As well, the clan has been accused of using the local police force in Maguindanao in carrying out the massacre. Under the Local Government Code, the local government units have operational control over the local police forces. In the case of the Maguindanao Massacre, the local police units were said to have been compromised by the clan through because the clan had full control over the appointments and perks of the local police officers.

During the course of the case study, it was also recommended that there should be a “community and peer support in the prosecution of criminal cases” and a “rationalized and integrated financial and other support for victims of atrocious crimes, including families of the Maguinndanao Massacre victims.” These recommendations stem from the outcome of a series of FGDs with the families of the massacre victims.

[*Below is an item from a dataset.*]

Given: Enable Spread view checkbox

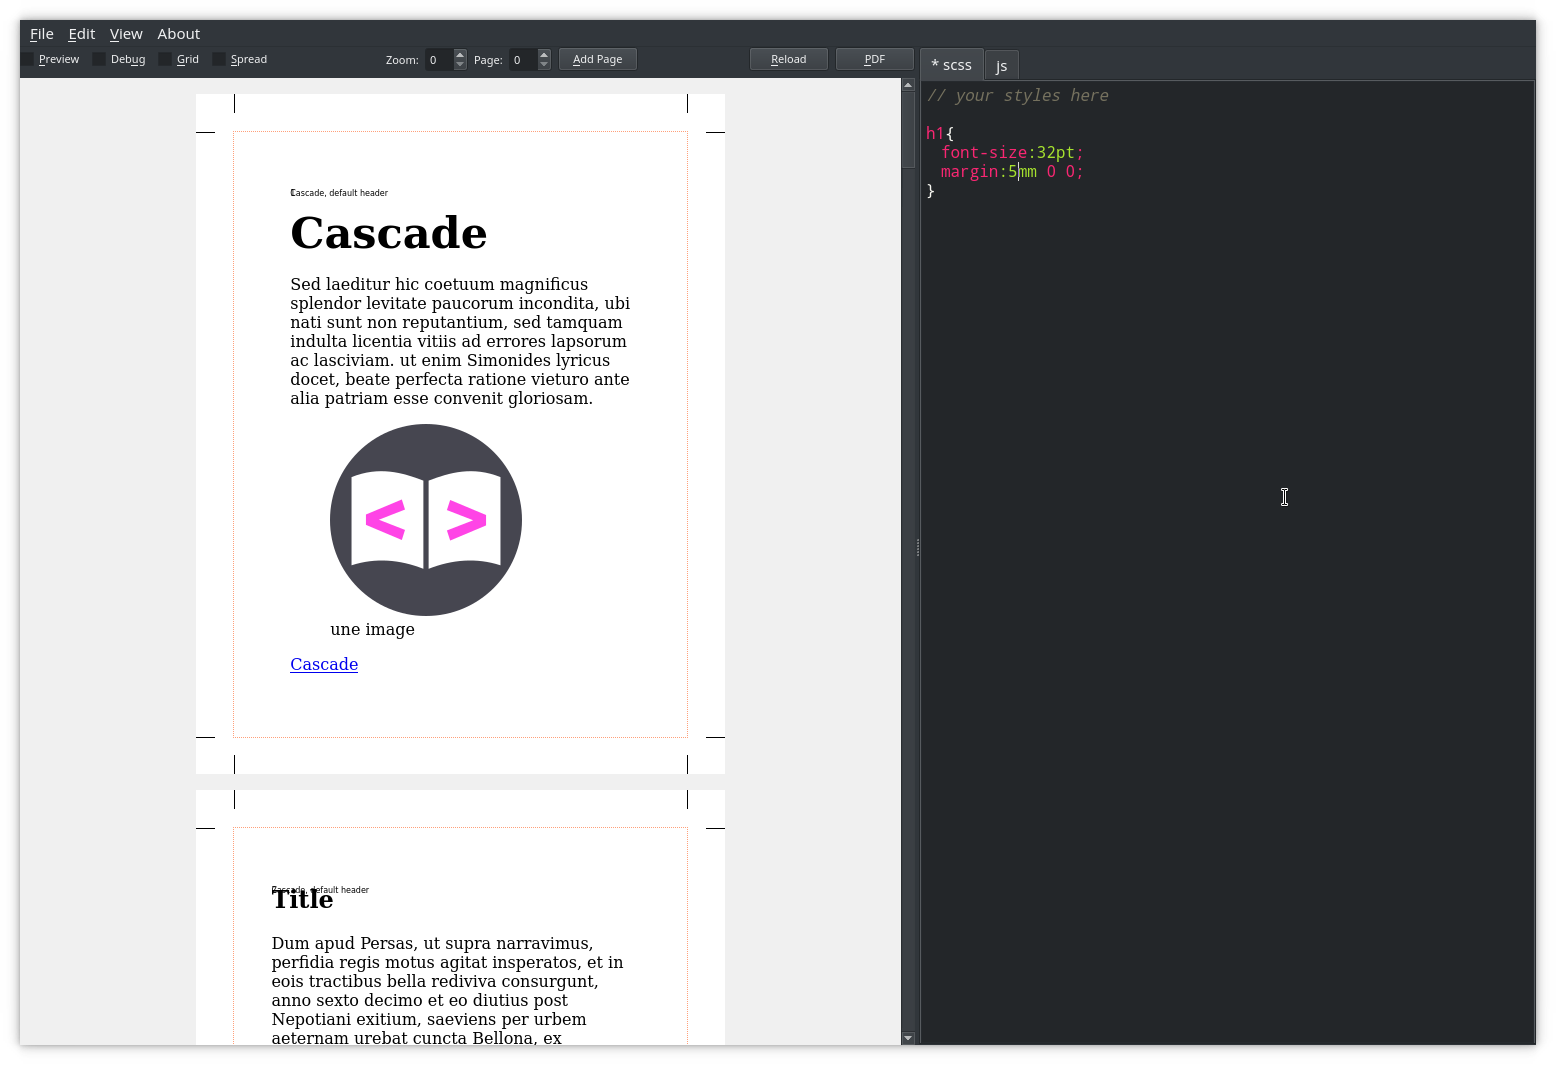Looking at the screenshot, I should point(219,60).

“In this respect, a cohesive financial support program with support coming from various sources may be rationalized and administered just by one agency, perhaps the CHRP or the DSWD, so that the families need only coordinate with one agency, Requirements can be streamlined by such agency, so that the families need not undergo repetitive processes for screening, which merely add to the famlies’ difficulty and frustration,” the case study recommends.

The most recent case in point of this was when news that a number of the families of massacre victims have allegedly opted to settle with massacre prime suspects of the Ampatuan clan. Legal counsel Harry Roque of the Center for International law posted in his blog that the families of 14 massacre victims had reportedly signed a written authority with a “close associate” of the Ampatuans to broker a settlement with the accused sometime in February, this year.

Roque’s law firm is representing four of the 14 families who supposedly opted to settle. However, he claimed that the “settlement” was made without his knowledge and that he got wind of the settlement deal from one of his clients.

Although the news of the 14 families of massacre victims considering a settlement with the Ampatuans may come as a shock for most who have been following the massacre case, National Union of Journalists of the Philippines (NUJP) national chair Rowena Caranza-Paraan said that the move is not “surprising” and that it should not paint the families of the massacre victims as ”sellouts.”

Caranza-Paraan said that there are two main factors that made the families tempted to strike a settlement deal—the snail’s pace of the court trial and families’ lack of sources of income.

“It would always be the decision of the victims’ families. But whether some of them decide to accept a settlement or not, the search for justice for those killed will continue because many of them will never settle,” Caranza-Paraan said.

As observed in the prosecution of EJK and other human rights violations cases in the country, testimonial evidences play a crucial role. When witnesses and families of massacre victims are killed, harassed and often times slapped with trumped up retaliatory charges in court quicker than the respondents of the cases are arrested, then it negates the whole judicial process.

“Hence, there is critical need to secure witnesses. Unfortunately, one common observation is the lack of funds and insufficient of support for witnesses under the Witness Protection Program (WPP),” the case study points out. Thus, the case study also recommends that the justice department’s Witness Protection Program (WPP) be enhanced and its coverage increased.

“Truly, the Maguindanao Massacre was an unspeakable crime. It represents all that is evil in our political system. It shows what is dysfunctional in our legal processes. The only good that can come out of it is that it compels us to train our sights on these infirmities, and galvanizes our resolve as a nation to address it. The above recommendations are made in this light, so that the lost lives of the victims may not be put to naught,” the case study reads in part.